- [Text section]:
>> start
In 1849, Cutler and some followers established a settlement in Iowa which was named Manti. A formal organization of the Church of Jesus Christ followed in 1853, after a number of saints from Council Bluffs swelled the growing community. There was constant fluctuation in membership during the remainder of Cutler's lifetime because of periodic arguments with other groups of Mormons operating in the Midwest.

In 1864, following Cutler's death, Chauncey Whiting, Cutler's successor, led a group to Minnesota (according to a revelation which Cutler had received) where the town of Clitherall was established. Here they tried to establish an order of all things common (the United Order) but were unsuccessful at first. In 1910, Isaac Whiting, who succeeded to the presidency following the death of Chauncey Whiting in 1902, called all to return to the United Order, which was accomplished in 1913. Isaac Whiting died in 1922 and Emery Fletcher then became president, having been Isaac's first counselor.
>> end
- [Listed entries]:
>> start
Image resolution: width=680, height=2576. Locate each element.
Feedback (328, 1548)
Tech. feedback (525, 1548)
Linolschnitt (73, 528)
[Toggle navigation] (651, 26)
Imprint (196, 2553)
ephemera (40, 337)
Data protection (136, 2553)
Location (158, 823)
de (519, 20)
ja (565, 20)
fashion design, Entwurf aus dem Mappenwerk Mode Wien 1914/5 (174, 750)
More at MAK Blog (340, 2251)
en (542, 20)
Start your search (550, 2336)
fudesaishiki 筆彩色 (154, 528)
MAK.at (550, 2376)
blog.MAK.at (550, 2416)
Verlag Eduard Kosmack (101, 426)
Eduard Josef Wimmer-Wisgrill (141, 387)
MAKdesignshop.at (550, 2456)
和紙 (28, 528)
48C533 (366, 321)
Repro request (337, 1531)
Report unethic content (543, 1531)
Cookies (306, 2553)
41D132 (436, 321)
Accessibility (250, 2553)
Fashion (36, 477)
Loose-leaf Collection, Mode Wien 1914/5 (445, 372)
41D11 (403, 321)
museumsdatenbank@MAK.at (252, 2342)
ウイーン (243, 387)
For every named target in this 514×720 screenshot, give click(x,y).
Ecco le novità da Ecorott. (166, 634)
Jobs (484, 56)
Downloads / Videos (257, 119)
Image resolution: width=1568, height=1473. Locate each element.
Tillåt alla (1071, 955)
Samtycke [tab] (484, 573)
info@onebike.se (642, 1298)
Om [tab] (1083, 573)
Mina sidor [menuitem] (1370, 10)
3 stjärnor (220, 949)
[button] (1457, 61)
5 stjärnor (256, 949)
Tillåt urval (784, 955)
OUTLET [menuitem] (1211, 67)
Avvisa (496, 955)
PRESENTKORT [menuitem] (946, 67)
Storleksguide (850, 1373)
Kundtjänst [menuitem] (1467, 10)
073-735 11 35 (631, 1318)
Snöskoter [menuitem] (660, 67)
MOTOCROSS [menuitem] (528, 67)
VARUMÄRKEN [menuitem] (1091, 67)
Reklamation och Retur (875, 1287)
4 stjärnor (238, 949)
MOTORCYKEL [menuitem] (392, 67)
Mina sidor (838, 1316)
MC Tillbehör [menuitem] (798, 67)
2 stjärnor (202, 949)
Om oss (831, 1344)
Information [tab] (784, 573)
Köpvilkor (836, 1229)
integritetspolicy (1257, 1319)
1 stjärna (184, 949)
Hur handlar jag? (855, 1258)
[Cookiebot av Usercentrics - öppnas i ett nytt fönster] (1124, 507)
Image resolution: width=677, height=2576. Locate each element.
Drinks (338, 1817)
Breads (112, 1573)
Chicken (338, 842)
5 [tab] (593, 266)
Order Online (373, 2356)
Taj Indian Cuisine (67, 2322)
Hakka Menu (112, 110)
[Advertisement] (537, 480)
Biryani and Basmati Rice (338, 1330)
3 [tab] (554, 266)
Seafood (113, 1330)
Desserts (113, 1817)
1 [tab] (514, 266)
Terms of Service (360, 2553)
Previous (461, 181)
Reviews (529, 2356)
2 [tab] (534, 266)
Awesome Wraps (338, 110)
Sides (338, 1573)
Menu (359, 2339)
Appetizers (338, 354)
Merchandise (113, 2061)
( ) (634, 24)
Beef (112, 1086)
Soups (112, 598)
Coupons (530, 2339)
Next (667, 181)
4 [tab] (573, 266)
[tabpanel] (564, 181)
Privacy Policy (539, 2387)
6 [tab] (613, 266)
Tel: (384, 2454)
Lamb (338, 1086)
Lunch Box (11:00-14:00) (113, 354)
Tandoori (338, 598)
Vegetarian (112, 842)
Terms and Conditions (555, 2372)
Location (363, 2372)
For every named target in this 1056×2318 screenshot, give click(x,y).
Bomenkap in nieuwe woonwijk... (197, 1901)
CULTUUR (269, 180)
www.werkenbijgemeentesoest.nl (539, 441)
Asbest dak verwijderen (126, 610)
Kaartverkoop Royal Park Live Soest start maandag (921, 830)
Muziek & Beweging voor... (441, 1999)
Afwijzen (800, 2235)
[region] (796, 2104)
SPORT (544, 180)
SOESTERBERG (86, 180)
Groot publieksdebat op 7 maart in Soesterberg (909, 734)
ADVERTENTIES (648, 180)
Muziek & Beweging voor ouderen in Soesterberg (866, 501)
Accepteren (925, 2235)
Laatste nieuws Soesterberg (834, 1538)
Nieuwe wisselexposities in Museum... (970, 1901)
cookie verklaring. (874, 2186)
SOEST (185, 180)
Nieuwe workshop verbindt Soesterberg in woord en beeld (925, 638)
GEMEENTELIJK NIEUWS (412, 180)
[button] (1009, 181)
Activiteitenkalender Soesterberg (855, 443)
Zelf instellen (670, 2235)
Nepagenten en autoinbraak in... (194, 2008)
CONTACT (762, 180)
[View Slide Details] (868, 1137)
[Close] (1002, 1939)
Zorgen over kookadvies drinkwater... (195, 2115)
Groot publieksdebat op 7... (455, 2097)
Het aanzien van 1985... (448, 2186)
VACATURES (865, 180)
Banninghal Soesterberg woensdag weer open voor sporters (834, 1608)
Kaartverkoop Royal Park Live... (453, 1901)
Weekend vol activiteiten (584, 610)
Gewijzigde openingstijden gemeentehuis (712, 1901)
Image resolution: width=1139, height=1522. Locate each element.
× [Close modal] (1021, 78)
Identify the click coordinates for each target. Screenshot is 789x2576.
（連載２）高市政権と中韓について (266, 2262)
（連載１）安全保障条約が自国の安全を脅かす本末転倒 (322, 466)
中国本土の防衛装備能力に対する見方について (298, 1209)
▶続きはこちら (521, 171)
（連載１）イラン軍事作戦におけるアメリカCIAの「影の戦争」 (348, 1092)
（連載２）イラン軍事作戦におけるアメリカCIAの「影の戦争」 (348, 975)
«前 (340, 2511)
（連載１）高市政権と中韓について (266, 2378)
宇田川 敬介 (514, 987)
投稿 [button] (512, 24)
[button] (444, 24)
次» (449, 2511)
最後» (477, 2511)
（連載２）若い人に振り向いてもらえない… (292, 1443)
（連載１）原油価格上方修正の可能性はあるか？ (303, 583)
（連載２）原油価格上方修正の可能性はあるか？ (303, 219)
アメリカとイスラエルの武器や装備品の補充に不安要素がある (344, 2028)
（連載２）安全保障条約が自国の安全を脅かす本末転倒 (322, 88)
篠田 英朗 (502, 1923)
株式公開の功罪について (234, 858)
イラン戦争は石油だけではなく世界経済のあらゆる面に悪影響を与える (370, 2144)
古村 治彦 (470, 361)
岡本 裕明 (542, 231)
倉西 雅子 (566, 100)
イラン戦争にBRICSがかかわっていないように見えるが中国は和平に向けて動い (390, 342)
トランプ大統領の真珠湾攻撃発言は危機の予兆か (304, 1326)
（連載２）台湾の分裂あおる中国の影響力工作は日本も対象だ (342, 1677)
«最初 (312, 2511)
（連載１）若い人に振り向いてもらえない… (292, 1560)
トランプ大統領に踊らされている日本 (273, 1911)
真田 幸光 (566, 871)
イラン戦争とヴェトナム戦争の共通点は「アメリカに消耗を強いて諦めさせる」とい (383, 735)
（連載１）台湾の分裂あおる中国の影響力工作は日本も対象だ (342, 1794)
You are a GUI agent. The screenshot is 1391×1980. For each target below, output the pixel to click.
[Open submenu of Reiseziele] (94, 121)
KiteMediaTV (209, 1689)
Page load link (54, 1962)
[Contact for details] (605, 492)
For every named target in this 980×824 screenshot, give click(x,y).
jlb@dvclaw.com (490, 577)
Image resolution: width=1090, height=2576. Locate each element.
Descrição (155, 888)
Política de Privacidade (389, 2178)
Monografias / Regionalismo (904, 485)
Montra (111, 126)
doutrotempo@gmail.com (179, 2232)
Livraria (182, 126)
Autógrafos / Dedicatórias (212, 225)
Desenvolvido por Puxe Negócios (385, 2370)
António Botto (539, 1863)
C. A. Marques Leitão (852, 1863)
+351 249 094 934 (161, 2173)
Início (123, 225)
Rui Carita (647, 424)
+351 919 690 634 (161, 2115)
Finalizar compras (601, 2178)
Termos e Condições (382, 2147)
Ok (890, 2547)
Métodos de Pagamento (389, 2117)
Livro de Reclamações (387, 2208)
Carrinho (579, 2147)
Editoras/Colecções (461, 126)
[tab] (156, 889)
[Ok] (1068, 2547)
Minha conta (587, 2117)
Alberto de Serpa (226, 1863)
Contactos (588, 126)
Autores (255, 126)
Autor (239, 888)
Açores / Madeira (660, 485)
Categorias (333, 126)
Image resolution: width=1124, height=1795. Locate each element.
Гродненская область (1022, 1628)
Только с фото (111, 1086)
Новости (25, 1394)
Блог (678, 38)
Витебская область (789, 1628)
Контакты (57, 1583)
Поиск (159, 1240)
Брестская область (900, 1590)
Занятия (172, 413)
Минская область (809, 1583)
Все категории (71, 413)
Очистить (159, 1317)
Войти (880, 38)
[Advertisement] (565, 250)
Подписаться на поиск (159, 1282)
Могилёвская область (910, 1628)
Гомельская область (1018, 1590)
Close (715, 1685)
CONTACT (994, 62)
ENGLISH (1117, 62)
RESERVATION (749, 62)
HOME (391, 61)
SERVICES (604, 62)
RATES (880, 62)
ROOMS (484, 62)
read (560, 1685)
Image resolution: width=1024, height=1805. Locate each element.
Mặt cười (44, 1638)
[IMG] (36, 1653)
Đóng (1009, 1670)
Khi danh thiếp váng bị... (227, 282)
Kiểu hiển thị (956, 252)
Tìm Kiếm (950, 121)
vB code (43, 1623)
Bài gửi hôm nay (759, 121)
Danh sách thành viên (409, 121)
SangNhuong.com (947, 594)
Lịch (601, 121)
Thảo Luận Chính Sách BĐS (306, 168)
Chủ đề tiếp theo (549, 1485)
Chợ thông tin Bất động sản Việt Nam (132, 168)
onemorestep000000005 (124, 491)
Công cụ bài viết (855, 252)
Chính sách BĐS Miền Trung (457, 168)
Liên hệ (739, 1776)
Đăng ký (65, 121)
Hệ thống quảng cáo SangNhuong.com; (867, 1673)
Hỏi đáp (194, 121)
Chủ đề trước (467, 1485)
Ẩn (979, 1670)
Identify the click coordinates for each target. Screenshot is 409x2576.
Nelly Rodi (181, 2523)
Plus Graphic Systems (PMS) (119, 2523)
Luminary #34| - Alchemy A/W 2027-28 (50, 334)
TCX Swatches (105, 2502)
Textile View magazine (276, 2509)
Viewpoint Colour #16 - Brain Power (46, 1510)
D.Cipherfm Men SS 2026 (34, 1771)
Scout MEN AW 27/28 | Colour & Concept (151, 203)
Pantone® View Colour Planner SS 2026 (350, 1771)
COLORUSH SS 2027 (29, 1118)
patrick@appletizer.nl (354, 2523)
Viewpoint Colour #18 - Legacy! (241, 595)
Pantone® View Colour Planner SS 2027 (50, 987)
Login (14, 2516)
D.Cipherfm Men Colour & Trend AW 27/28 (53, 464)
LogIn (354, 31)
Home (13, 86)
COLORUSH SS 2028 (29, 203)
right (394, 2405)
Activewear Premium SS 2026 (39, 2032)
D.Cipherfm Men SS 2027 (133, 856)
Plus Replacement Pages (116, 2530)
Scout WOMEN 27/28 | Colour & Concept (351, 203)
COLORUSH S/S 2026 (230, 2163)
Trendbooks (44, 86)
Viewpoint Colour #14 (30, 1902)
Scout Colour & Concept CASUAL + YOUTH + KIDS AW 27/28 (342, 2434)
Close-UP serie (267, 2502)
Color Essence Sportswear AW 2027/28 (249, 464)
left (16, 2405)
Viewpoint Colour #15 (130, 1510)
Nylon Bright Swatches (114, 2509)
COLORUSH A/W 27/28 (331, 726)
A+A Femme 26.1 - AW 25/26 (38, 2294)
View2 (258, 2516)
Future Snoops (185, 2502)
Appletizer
>> end
- [Jobs]:
a – Answer these questions from the Cutler church history:
(i) In what year did Cutler and his followers establish Manti in Iowa?
(ii) Who led the group to Minnesota after Cutler's death?
(iii) In what year was the return to the United Order accomplished?
b – Pick up the Cutler church history after its last sentence and carry it forward.

- [Expected answers]:
a –
(i) 1849
(ii) Chauncey Whiting
(iii) 1913

b –
In 1928, a branch of the church was established in Independence, Missouri, the site of Zion (Doctrine and Covenants57:3). A home and a church building were paid for by the United Order in Clitherall, Minnesota, and about half the group took possession of them. Conflict arose almost immediately, and Emery Fletcher, the then church president, returned to Clitherall. In 1952, he convinced the Minnesota group to excommunicate the Missouri group, including Erle Whiting, the first councilor. The excommunication was not recognized by the Missouri group. Then in 1953 Emery Fletcher died. The Minnesota groups elected Clyde Fletcher as the new president. The Missouri group rejected the election and recognized Erle Whiting (d. 1958), who as first councilor had the assumed right of succession to that office. This set of events completed the separation between the two groups.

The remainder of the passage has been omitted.